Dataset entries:
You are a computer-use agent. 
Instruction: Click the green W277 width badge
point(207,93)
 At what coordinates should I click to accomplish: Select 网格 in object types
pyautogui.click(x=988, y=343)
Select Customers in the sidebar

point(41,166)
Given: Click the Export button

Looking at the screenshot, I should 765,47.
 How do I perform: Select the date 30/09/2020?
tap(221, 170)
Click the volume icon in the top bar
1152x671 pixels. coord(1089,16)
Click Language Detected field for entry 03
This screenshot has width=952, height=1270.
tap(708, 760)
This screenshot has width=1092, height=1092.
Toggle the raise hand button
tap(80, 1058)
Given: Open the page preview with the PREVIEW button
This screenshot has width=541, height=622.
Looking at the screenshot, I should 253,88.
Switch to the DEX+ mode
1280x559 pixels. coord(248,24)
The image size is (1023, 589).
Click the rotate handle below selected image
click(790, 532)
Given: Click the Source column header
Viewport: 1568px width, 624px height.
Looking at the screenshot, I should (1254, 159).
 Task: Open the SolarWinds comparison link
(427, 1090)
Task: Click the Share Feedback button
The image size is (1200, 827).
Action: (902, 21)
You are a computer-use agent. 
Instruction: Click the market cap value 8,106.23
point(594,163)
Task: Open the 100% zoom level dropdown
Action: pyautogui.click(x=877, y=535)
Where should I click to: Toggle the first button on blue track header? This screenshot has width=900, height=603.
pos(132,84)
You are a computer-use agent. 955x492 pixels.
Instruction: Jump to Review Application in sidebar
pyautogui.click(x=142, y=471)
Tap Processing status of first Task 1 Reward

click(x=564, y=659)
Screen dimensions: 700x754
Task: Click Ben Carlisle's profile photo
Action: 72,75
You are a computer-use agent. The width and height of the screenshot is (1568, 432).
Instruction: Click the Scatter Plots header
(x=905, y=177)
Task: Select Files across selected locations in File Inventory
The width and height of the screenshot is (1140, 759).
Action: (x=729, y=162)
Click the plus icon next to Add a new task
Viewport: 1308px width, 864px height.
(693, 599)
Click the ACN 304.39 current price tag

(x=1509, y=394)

■ What you should do:
What is the number of lines in the records that include the word "agent"? Answer with that number only.

■ Reply to the exercise:
4